Beth Reisman, on the other hand, is a find. Her Losing My Religion (2006) and Isle (2007) evince an artist still in formation—and well worth watching. In the paintings, masses of small, topographical shapes coalesce into lumpy, anonymous personages. Drifting upon shadows or, perhaps, flying carpets, they navigate across dense, uninflected fields of color—weird and intense variations on blue and pink. Surrealistic without yielding to trite sentiment, Ms. Reisman channels Clyfford Still’s jagged forms, as well as a skewed Pop sensibility: The dry absurdism of Yellow Submarine is evident. Her oddball art will get better the odder it (or she) gets, and at this juncture, there’s no reason to worry that it won’t.
Taking Shape comes at an opportune time. The exhibition provides an inadvertent—or at least partial—response to What is Painting?, MoMA’s muddled attempt to define the art form and explore its place in contemporary culture.
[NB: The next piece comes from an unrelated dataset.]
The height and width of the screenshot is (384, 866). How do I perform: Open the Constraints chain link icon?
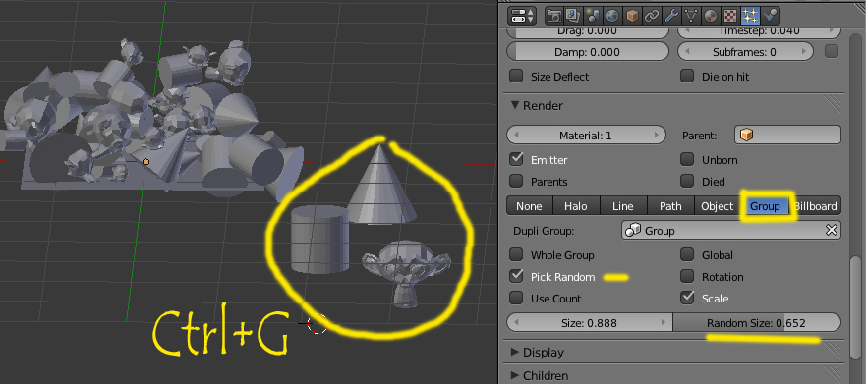pos(653,16)
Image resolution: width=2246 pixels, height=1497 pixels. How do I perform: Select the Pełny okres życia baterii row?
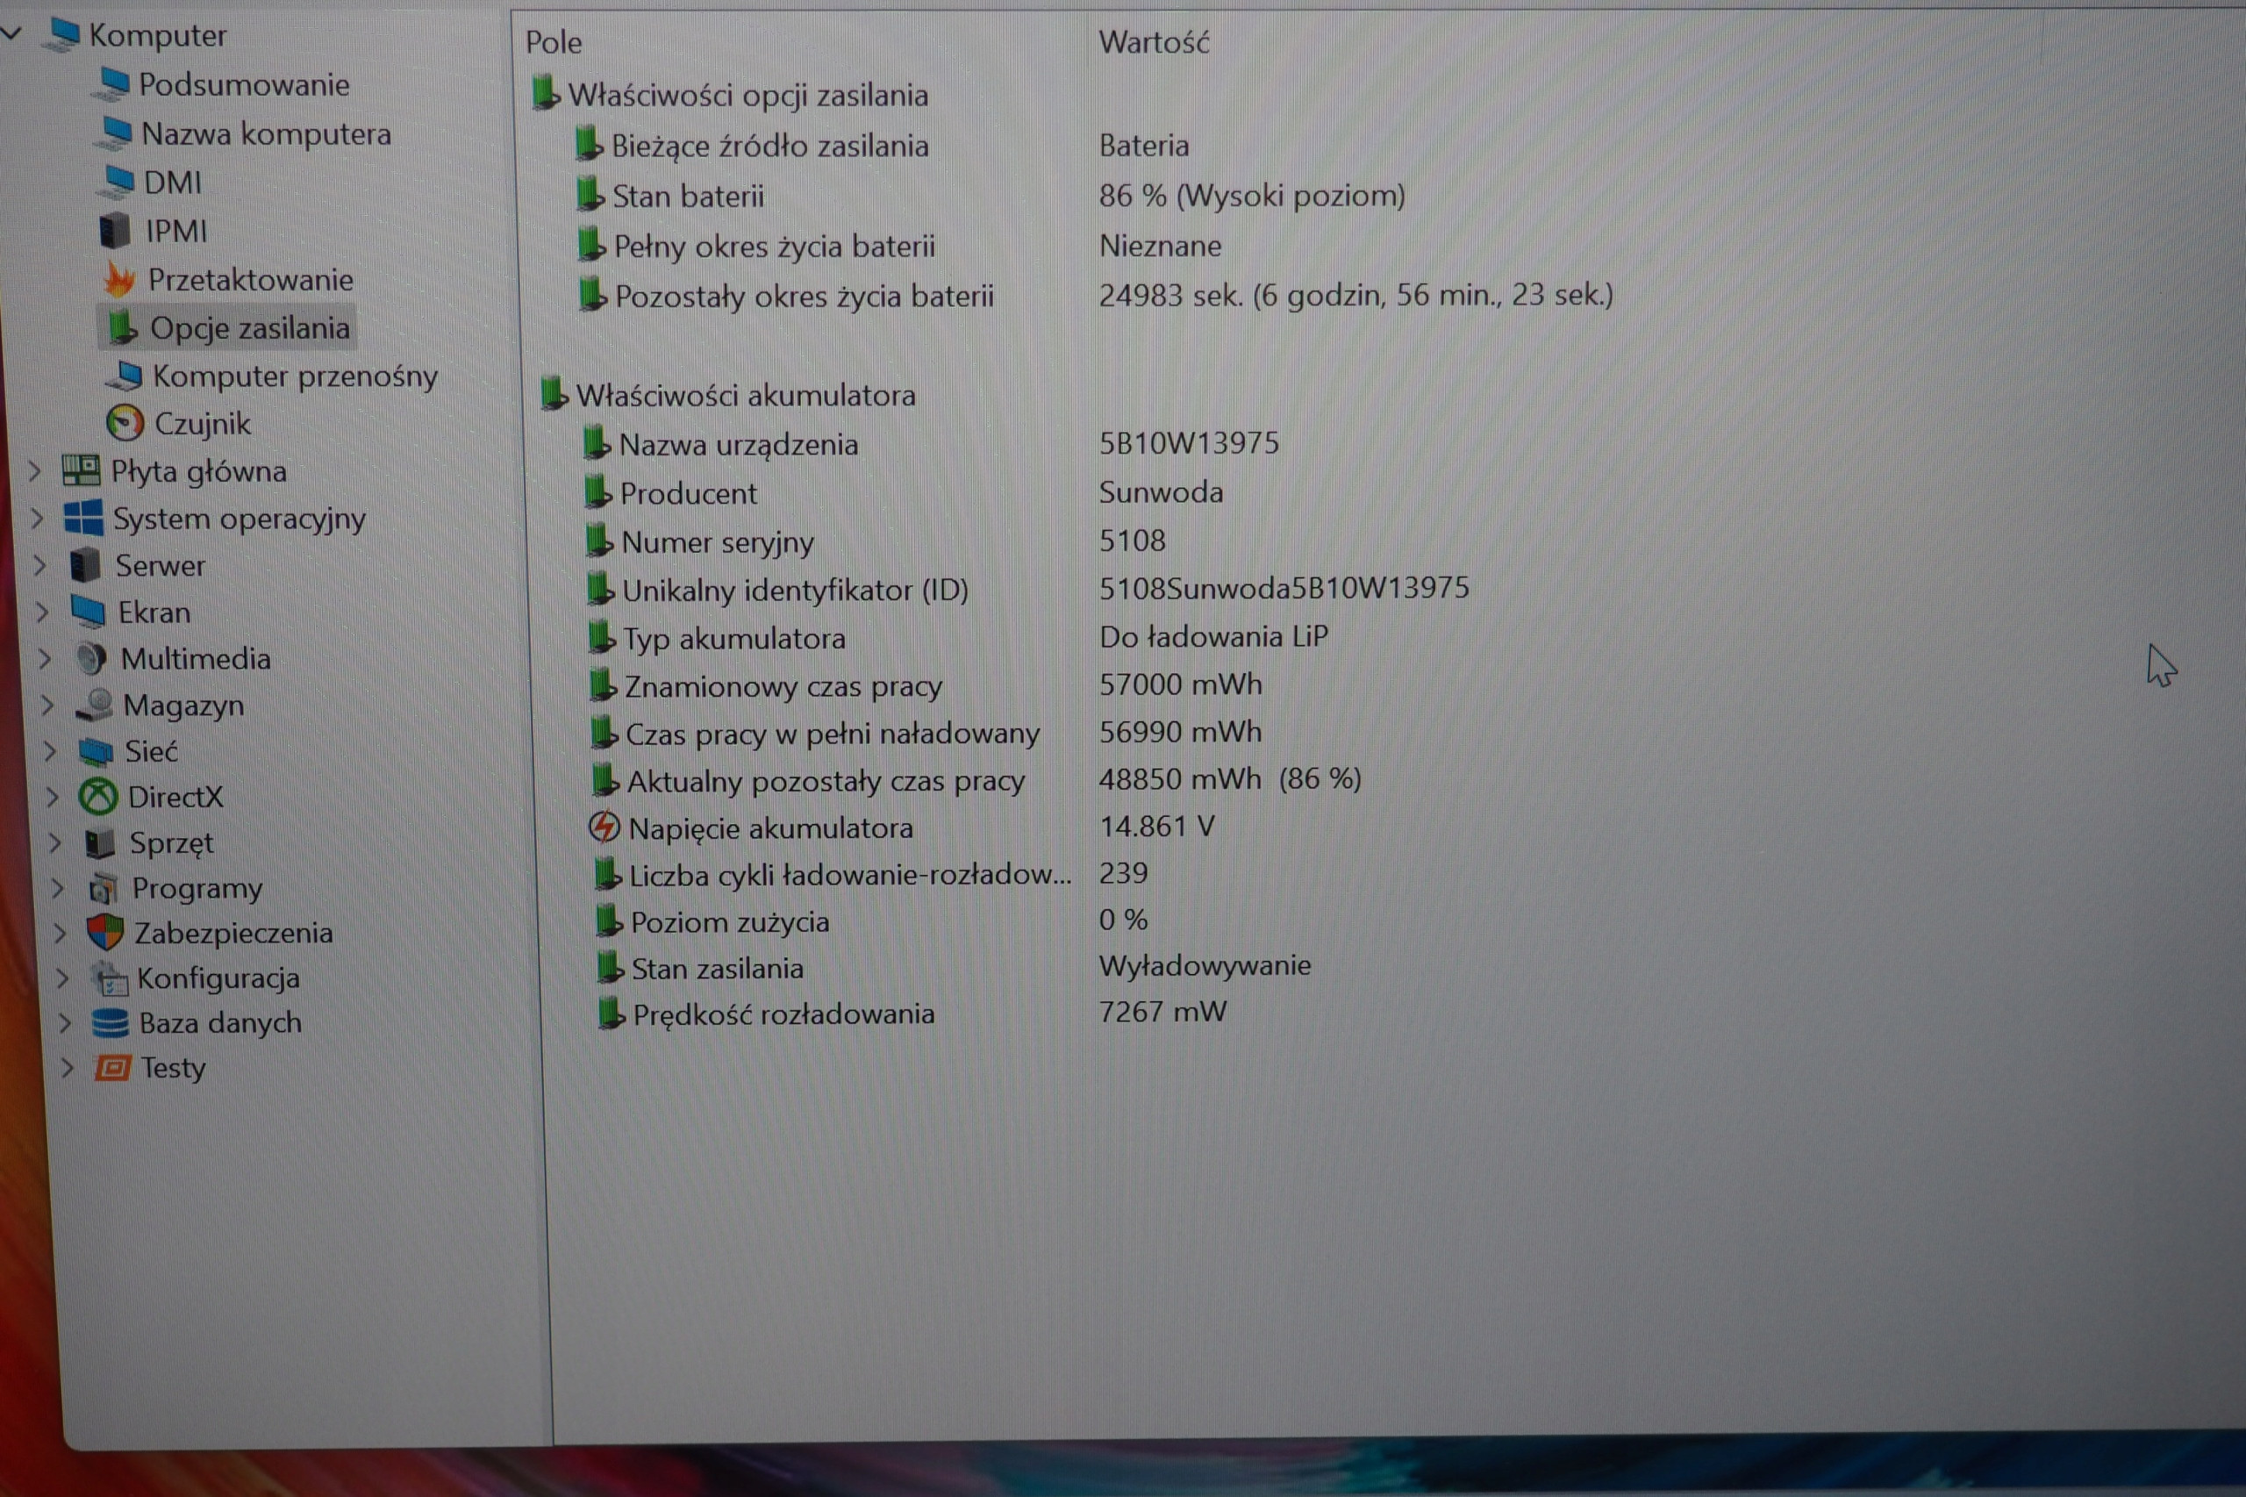click(775, 245)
There are no big statements at Lennon, Weinberg, thank the Lord, only artists working within the constraints of their medium and finding within them great flexibility of purpose and potential. Refusing to throw in the towel, they dig deep, with quiet determination. Making art is a challenging but intrinsically optimistic pursuit—a truth Taking Shape emphasizes unassumingly but eloquently.
Taking Shape is at Lennon, Weinberg, Inc., 514 West 25th Street, until Sept. 15.